2. Annual CGT Exemption:

  • For the 2024 to 2025 tax year, the CGT annual exemption has been reduced to £3,000

Tax Planning: With increased CGT rates and a reduced annual exemption, effective tax planning becomes more crucial to minimize liabilities.

Losses on Rental Properties

No, these losses can’t be offset against your capital gains

Trading Losses

Losses on any trading activity (financial or non-financial trade) would generally be offset against other income of the same year or carried back up to 1 year (extended to three years for most of 2009).

However, a person who incurs a trading loss and claims relief under the general income tax provisions (ie against other income) but who does not have enough income to offset that loss in full, can make a claim to have the excess treated as a capital loss. This will then be offset against the capital gains in the year.

So trading losses can be offset against gains but to the extent that there is no other income and if a claim is made.
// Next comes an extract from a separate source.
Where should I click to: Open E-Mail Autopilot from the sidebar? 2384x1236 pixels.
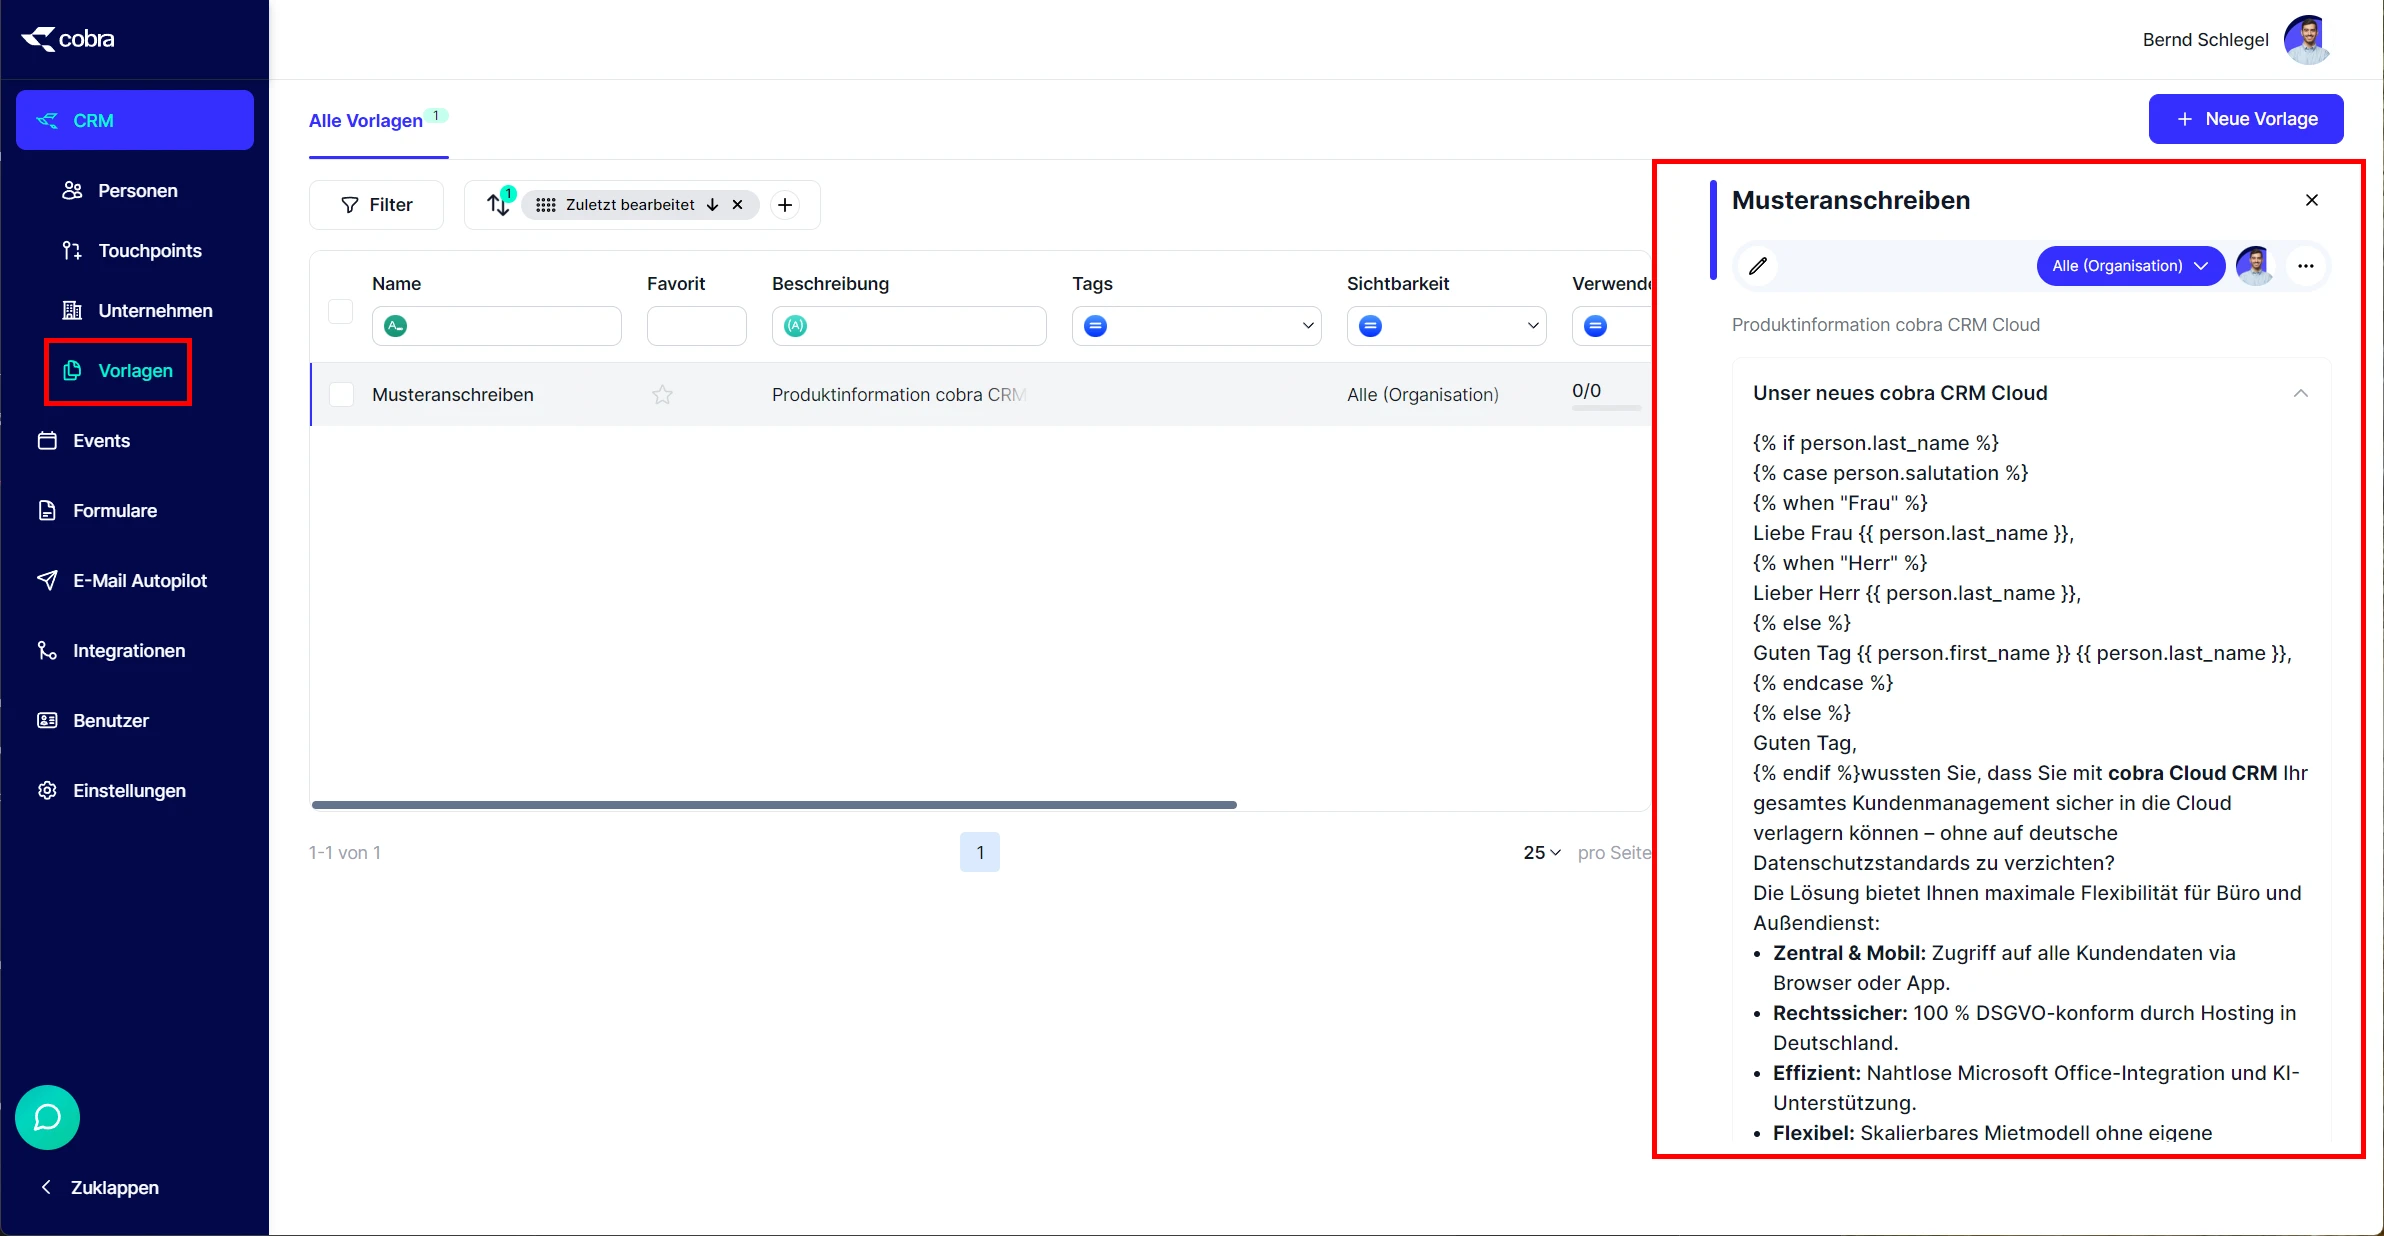[x=139, y=581]
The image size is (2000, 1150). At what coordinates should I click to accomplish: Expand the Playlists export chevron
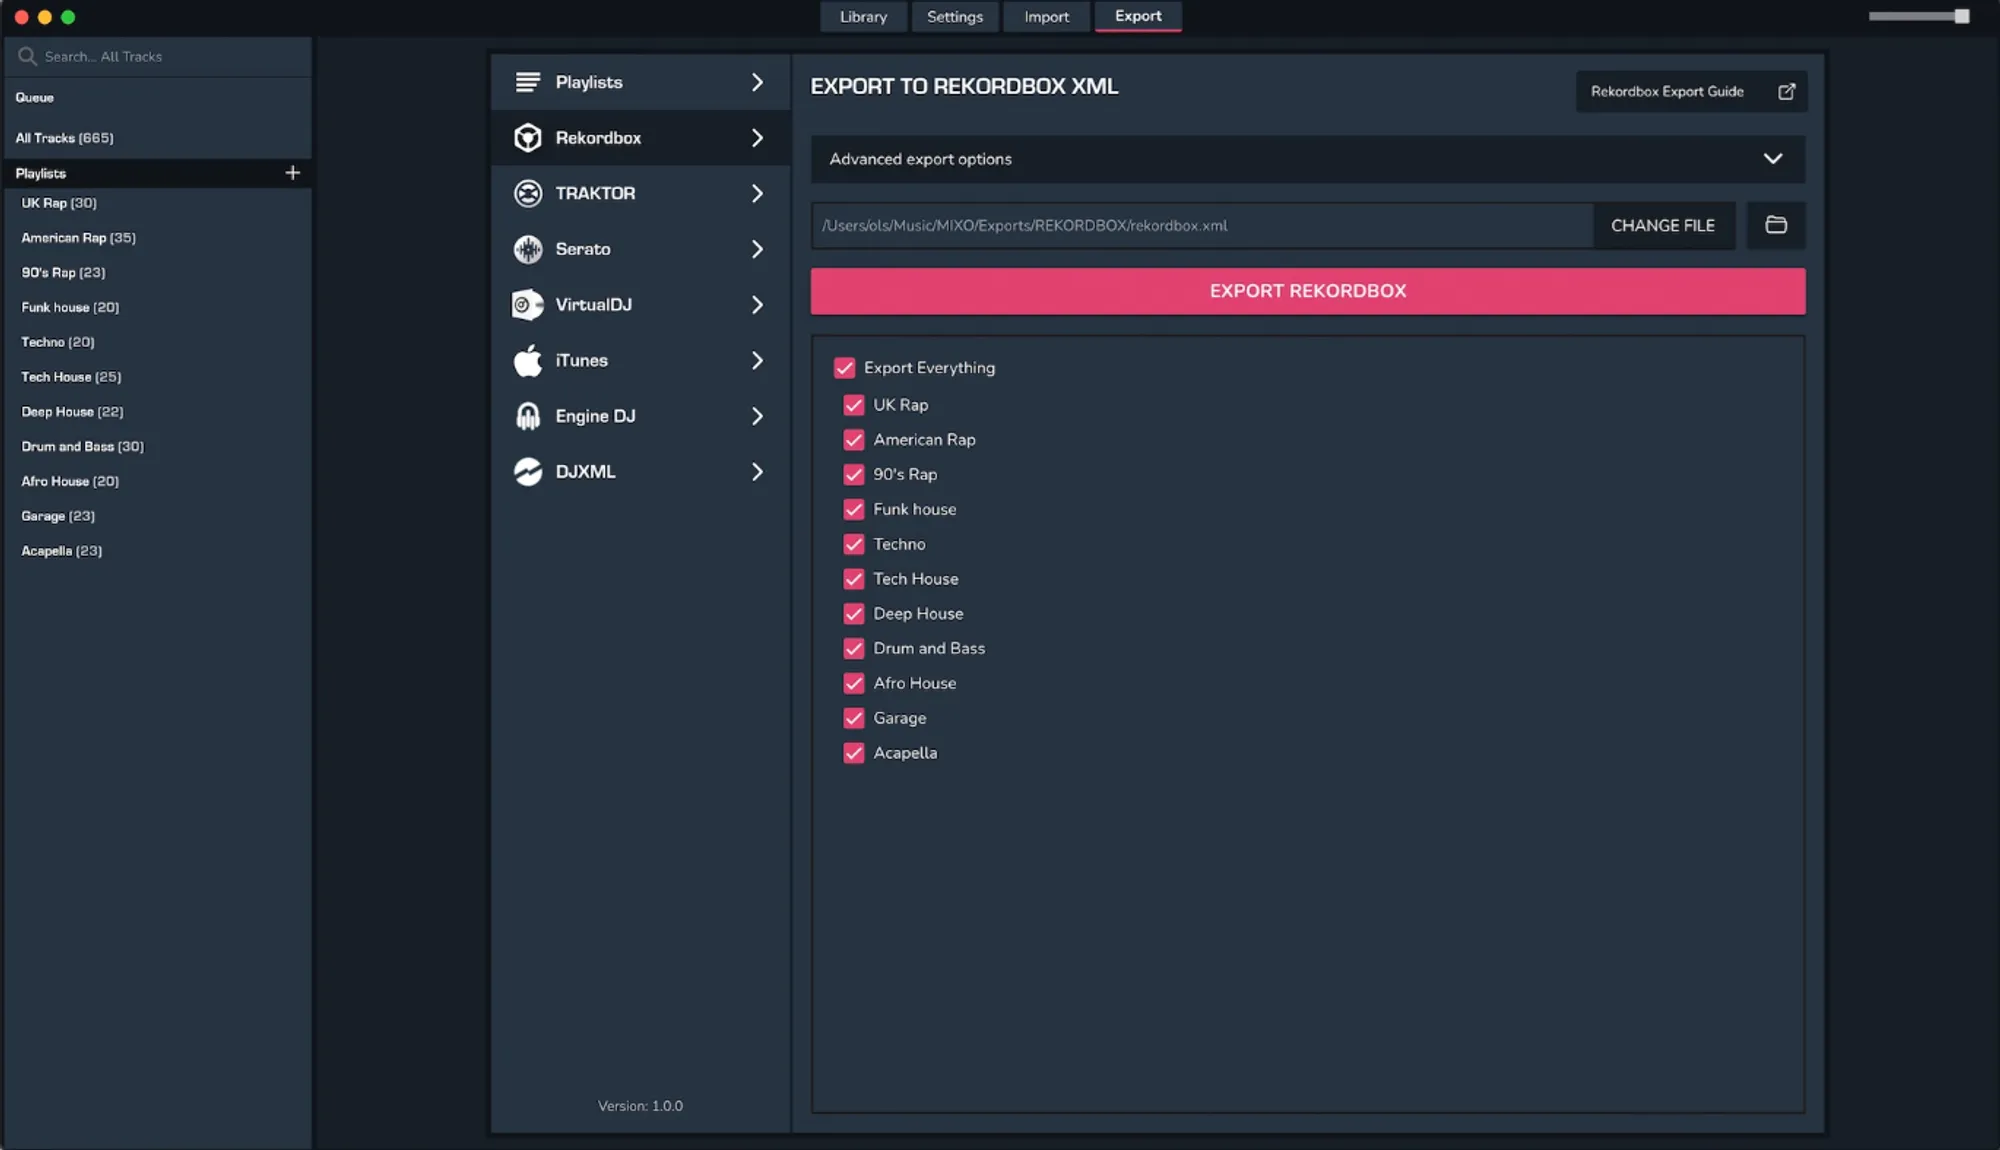757,83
Note that new provisions mean that if the trade is a ‘non active’ trade your loss relief would be limited to £25,000 per year (ie you could only offset £25,000 of the trading loss against any trading profits & the capital gain).

You’ll be classed as carrying out a trade in a non-active capacity if you don’t spend, on average, at least 10 hours a week personally engaged in activities of the trade. Those activities must be carried on:

  • on a commercial basis and
  • with a view to the realisation of profits as a result of those activities.

Losses on Overseas Property

No, there would be no relief for these losses against capital gains.

Interest

No, you won’t get a deduction for interest if you’re an investor (aside from the finance interest that is debited to a CFD holders account). Note that if you carry out your investing via a company you’ll be entitled to much wider offset of losses.

For personalized advice, it’s recommended to consult with a tax professional or accountant.